Count Cincinnati Bengals head coach Marvin Lewis among those who are not thrilled with the NFL Draft being pushed back two weeks this year.
The player evaluations have long since been completed, so the extra time is no benefit in that regard.
“It’s like watching paint dry,” Lewis said.
More problematic than two weeks of inactivity is the fact that the later date – which is the result of a scheduling conflict at Radio City Music Hall, where the draft has been held since 2006 – has eliminated the rookie mini camps and forced clubs to squeeze more work into a shrinking offseason schedule.
“I think the calendar the way it is this year presents problems for the football side of things,” Lewis said. “This is the time we should be spending with the players. It takes away an opportunity for the rookies. As far as teaching goes, it’s a great progression to have an opportunity for them to come and spend time at a rookie camp, have an opportunity to go home for a bit and absorb what they got exposed to and then come back with the other players and to have the second time around.”
The way things line up this year, the rookies will not participate in football drills until May 27-29 when they report for Organized Team Activities alongside the veterans.

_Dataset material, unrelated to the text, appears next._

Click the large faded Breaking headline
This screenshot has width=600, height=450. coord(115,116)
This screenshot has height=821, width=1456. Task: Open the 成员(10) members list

“We are kind of skipping a step of that now because there is no reason to bring those guys in next week and then overwork them the next weekend because they are going to be the first guys that have all the soft tissue injuries,” Lewis said. “We are going to spend a little time with them after the fact. We are going to carve out some extra time with them to spend with their position coaches.”
The NFL has yet to announce when it will hold the 2015 draft. But the longer the league draws out the process, the more attention and revenue it generates.

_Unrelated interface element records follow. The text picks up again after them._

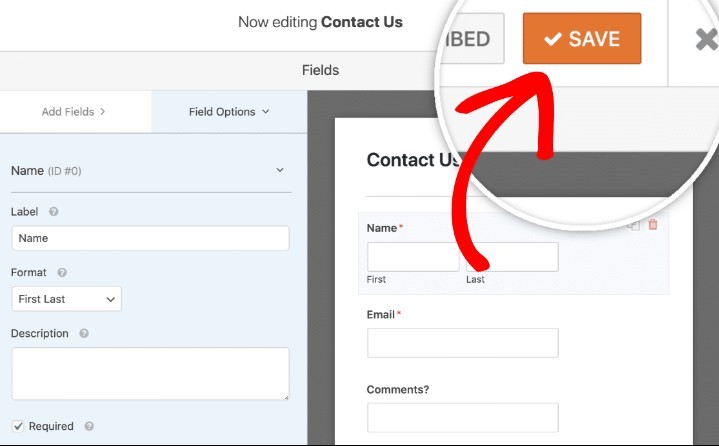
Task: Click the help icon beside Label
Action: (x=54, y=212)
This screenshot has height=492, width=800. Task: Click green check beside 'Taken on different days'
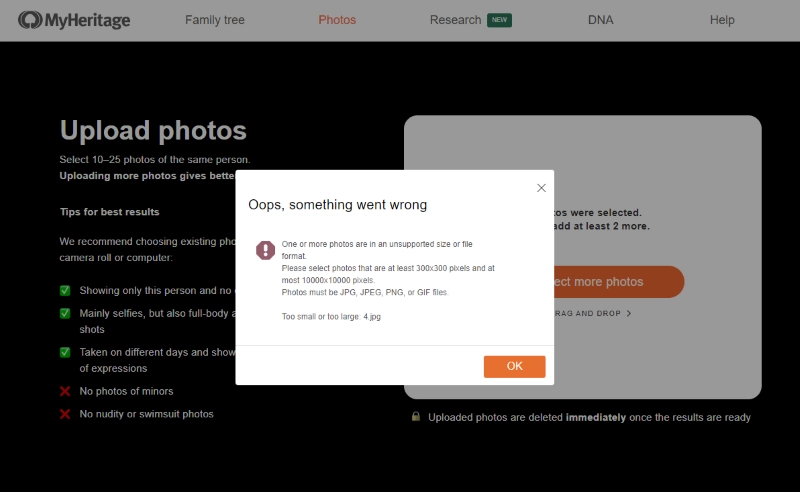[x=65, y=353]
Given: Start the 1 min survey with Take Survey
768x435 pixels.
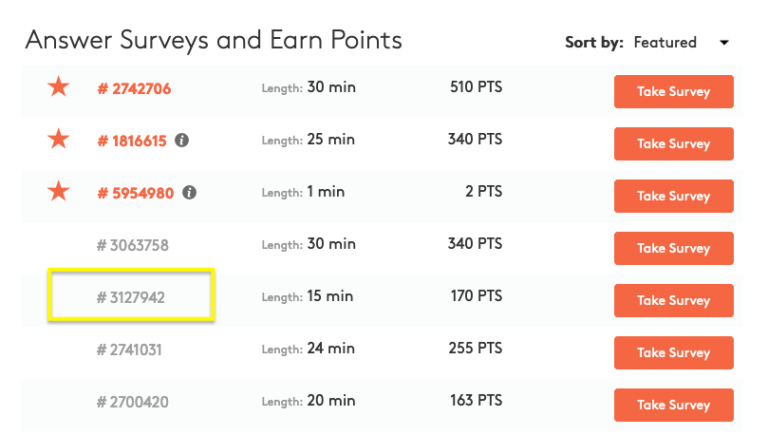Looking at the screenshot, I should click(673, 196).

And while Lewis is not fond of the extra inactivity leading up to the first round, it is keeping the mock-draft crowd, and one member of the organization, busy.
“My boss, Mike Brown, he has a mock draft about every hour,” Lewis said of the team’s president and CEO. “He plays the devil’s advocate constantly, and I think it’s a good thing. If this guy is not available, if these players are all gone and we’re looking at this pool of players, which player do you prefer and why.
“And I think that’s the scenario you’ve got to go through,” Lewis continued. “So it’s important for he and I to be always on the same page that way, and I feel like we are. We’ve got a few more times to discuss it, but he knows how I feel and whatever pick we turn it, we’ll make him the best player he can be.”
Ticket talk: Ticket Packs for the 2014 home schedule will go on sale at 9 a.m. Thursday, and both two- and four-game packs will be available.
The packs are good for seats on all three levels of Paul Brown Stadium and offer preferred options over single-game tickets, which are not yet on sale.
There are two four-game options. The Orange Pack includes games against Tennessee (Sept. 21), Carolina (Oct. 12), Jacksonville (Nov. 2) and Denver (Dec. 22), while the Black Pack features Atlanta (Sept. 14), Baltimore (Oct. 26), Cleveland (Nov. 6) and Pittsburgh (Dec. 7).
The two-game choices are Pack A (Atlanta and Pittsburgh), Pack B (Tennessee and Denver), Pack C (Carolina and Jacksonville) and Pack D (Baltimore and Cleveland).